- [Data to use]
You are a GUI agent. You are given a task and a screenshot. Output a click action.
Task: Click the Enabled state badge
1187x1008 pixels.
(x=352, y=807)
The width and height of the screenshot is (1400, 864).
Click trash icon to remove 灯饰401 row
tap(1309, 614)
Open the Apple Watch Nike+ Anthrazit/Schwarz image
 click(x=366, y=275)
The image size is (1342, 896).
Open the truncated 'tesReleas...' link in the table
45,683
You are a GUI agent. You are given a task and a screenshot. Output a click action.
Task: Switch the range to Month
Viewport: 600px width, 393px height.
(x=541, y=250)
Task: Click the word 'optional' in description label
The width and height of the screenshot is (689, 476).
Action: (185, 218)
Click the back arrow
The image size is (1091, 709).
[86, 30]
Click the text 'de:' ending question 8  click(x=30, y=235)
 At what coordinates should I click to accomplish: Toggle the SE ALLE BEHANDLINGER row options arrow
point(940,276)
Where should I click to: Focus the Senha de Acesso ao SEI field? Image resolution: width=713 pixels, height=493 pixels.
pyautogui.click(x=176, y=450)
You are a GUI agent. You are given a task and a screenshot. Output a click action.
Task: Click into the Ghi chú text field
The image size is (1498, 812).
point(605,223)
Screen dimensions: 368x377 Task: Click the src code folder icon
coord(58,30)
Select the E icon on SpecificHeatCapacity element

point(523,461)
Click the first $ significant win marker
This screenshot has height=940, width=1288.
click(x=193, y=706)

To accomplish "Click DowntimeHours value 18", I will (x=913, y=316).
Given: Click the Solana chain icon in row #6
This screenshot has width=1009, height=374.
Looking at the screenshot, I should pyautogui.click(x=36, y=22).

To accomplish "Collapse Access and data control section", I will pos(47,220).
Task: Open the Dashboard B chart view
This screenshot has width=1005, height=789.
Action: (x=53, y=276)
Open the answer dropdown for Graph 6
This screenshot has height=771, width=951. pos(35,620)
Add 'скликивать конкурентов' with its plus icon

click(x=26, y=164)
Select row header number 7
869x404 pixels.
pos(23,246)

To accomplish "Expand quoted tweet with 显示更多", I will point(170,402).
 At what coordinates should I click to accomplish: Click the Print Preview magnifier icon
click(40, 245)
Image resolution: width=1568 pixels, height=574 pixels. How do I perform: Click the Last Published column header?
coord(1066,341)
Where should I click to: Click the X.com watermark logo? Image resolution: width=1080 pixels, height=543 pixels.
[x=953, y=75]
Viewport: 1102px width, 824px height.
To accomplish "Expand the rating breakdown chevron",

- [Problem statement] All the entries above need to be reproduced exactly.

- [Response to this exercise]
You are a GUI agent. You are given a task and a screenshot. Output a click action.
Task: Click the Enabled state badge
1187x1008 pixels.
(x=352, y=807)
The width and height of the screenshot is (1400, 864).
Click trash icon to remove 灯饰401 row
tap(1309, 614)
Open the Apple Watch Nike+ Anthrazit/Schwarz image
 click(x=366, y=275)
The image size is (1342, 896).
Open the truncated 'tesReleas...' link in the table
45,683
You are a GUI agent. You are given a task and a screenshot. Output a click action.
Task: Switch the range to Month
Viewport: 600px width, 393px height.
(x=541, y=250)
Task: Click the word 'optional' in description label
The width and height of the screenshot is (689, 476).
Action: (185, 218)
Click the back arrow
The image size is (1091, 709).
[86, 30]
Click the text 'de:' ending question 8  click(x=30, y=235)
 At what coordinates should I click to accomplish: Toggle the SE ALLE BEHANDLINGER row options arrow
point(940,276)
Where should I click to: Focus the Senha de Acesso ao SEI field? Image resolution: width=713 pixels, height=493 pixels.
pyautogui.click(x=176, y=450)
You are a GUI agent. You are given a task and a screenshot. Output a click action.
Task: Click into the Ghi chú text field
The image size is (1498, 812).
point(605,223)
Screen dimensions: 368x377 Task: Click the src code folder icon
coord(58,30)
Select the E icon on SpecificHeatCapacity element

point(523,461)
Click the first $ significant win marker
This screenshot has height=940, width=1288.
click(x=193, y=706)

To accomplish "Click DowntimeHours value 18", I will (x=913, y=316).
Given: Click the Solana chain icon in row #6
This screenshot has width=1009, height=374.
Looking at the screenshot, I should pyautogui.click(x=36, y=22).

To accomplish "Collapse Access and data control section", I will pos(47,220).
Task: Open the Dashboard B chart view
This screenshot has width=1005, height=789.
Action: (x=53, y=276)
Open the answer dropdown for Graph 6
This screenshot has height=771, width=951. pos(35,620)
Add 'скликивать конкурентов' with its plus icon

click(x=26, y=164)
Select row header number 7
869x404 pixels.
pos(23,246)

To accomplish "Expand quoted tweet with 显示更多", I will point(170,402).
 At what coordinates should I click to accomplish: Click the Print Preview magnifier icon
click(40, 245)
Image resolution: width=1568 pixels, height=574 pixels. How do I perform: Click the Last Published column header?
coord(1066,341)
Where should I click to: Click the X.com watermark logo? Image resolution: width=1080 pixels, height=543 pixels.
[x=953, y=75]
Viewport: 1102px width, 824px height.
To accomplish "Expand the rating breakdown chevron",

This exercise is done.